“No, he said he talked to Mom and everything is fine and he’ll be back here tomorrow.” She opens her bag. “Faye, before we get started, do you want to fill us in on what you were talking about in Dr. Anders’ class?”
“Yeah, what was the other book you were talking about?” I ask Faye. “The one that relies on the book by the Vander guy?”
She looks at us, and then her gaze falls to where Julian usually sits. “Ian Anders’ dissertation on the antagonist in folktales,” she says. Her voice is almost a whisper. “Julian thinks he plagiarized Johann Vanguard.”
“What, like word for word?” I ask. “He copied the book we have?
“No, like he found an unpublished manuscript or something. He said it’s the same language, the phrasing, the way he constructs sentences, it’s all the same. Like they could have been the same person.”
“That’s crazy. Julian couldn’t know that.” I stare at his empty seat. “I mean, he’s probably been influenced by his writing, sure, but stolen his work? That’s a pretty big accusation.”
“Writing has fingerprints,” Memory says. “That’s what Jules says. Like anyone can hear a Dr. Seuss book and know who wrote it.”
“Hemingway,” Faye says. “He has short choppy sentences.”
“Yeah, I get that,” I say. “Everyone who has read a Bachman book knows it’s really Stephen King, but I just can’t see Anders as a criminal.”

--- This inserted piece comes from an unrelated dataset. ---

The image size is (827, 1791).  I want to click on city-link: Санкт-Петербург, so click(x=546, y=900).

The girls look at me like I’d grown a second nose.
“You like to read?” Faye asks.
“What exactly does a criminal look like?” Memory asks. I shrug, nod once to Faye. There’s not a lot else to do in lock-up, except read. And pick fights. I ignore Memory, who turns back to the other girl. “What else did he tell you?”
“I don’t know more than that. He didn’t tell me much,” she mumbles. “We, I— Did he mention me at all? When he texted to you?”
Cherry shakes her head.
“Someone dropped his bag and laptop off in our room. I saw it on his bed last night when I got in,” I tell them.

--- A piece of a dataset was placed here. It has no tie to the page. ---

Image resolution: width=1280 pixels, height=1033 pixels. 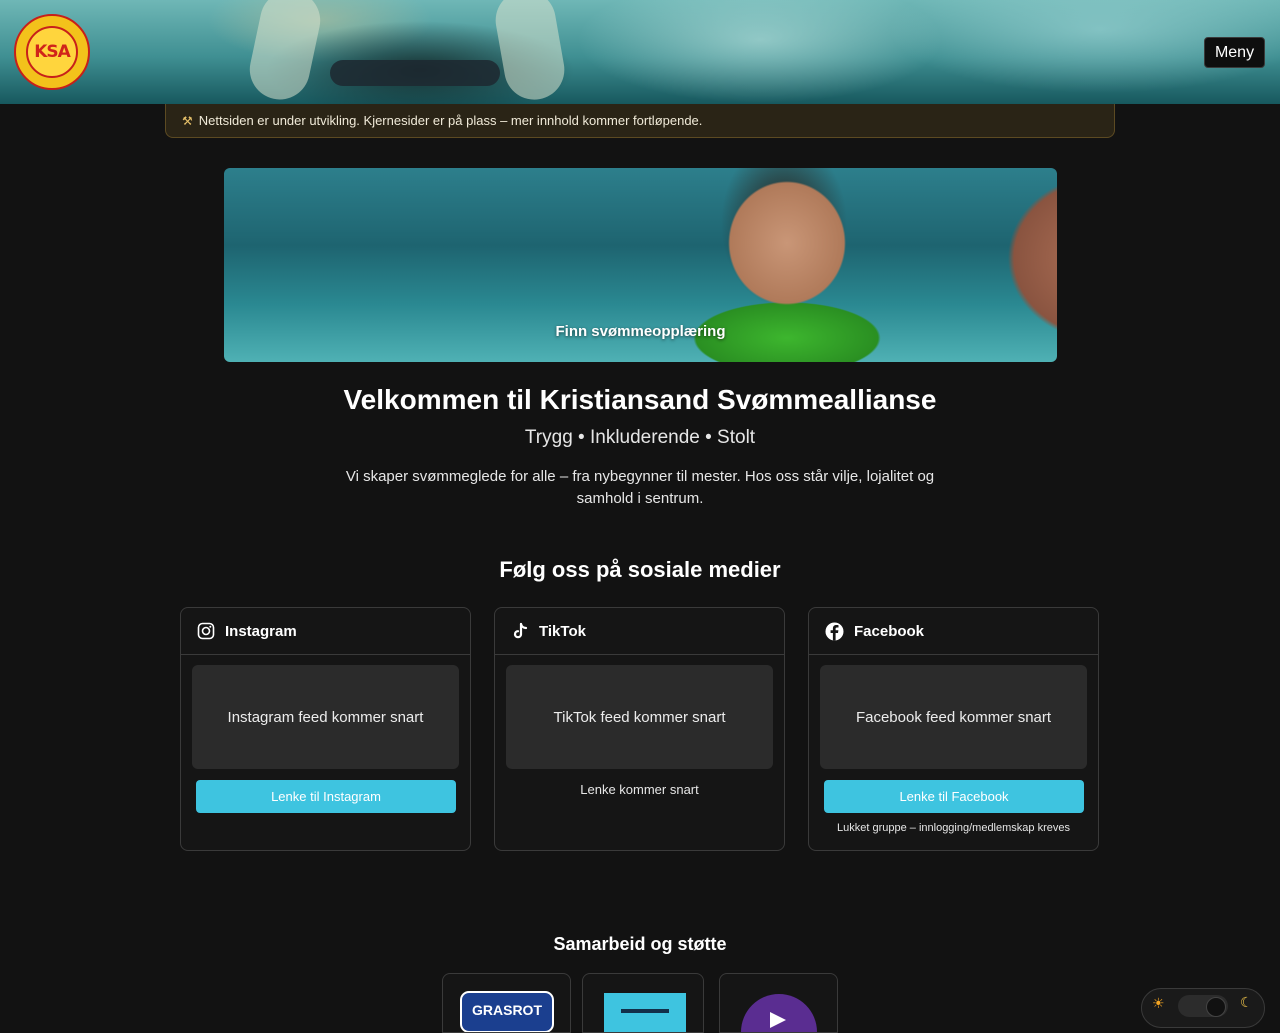 I want to click on instagram-card-title: Instagram, so click(x=261, y=631).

“Do you have anything to share?” Memory asks me with a sigh. “That doesn’t accuse the biggest scholar in his field of being a fraud?”
I open my own bag and pull out my portfolio. “I printed out some photos in the art lab this morning. These are most of what I’ve taken since we arrived on campus.” I extract the stack from my bag and spread them across the table.
“There aren’t isn’t as many as I expected,” Memory says. “You’ve always got that camera in your face.”
“I’ve been told I’m a pretty good shot,” I say. The photo finish paper is expensive, and I hadn’t been sure how much money Mary had put into my student account.
Memory shakes her head but sifts through the images. She skips the ones of herself and Faye, picks up the ones from Sonja’s house. “You’ve got to be kidding me,” she says, holding up a picture.
“Nope. That’s the wallpaper in the dining room.”
“Look at all the names woven into the vines,” Faye leans over her shoulder.
“Weird. They’re handwritten. Like a giant family tree.” Memory glances at each one, moves onto the next, never lingering over any.
“It’s actually a fairly common practice, to paint your lineage on the wall. Especially in tombs, and nurseries. But this is too huge. Like it would have to be for thousands of years.”
“That whole house is weird,” Memory says. “I can’t believe Sonja grew up there, it’s so out of date and creepy. She’s always so put together.”
“Her mom is the one interested in the crows,” I tell them.
“It’s true,” Memory says. “Sonja’s room was a normal bedroom. All of the crow stuff was in the common areas.”
“Then maybe we should try to find her mother again. It seemed like she was only out for the day
or something—the door was unlocked,” Faye offers.
“We could, but I don’t know, it seems like a dead end.” I’m withholding the full truth, what Constance told me about Sonja’s mother and her fascination with the birds, but everyone seems on edge and the last thing I need is for one of the girls to go off campus again while Julian is gone. I grab another stack of photos, thumb through, split the pile and pass half to each girl. “Here.”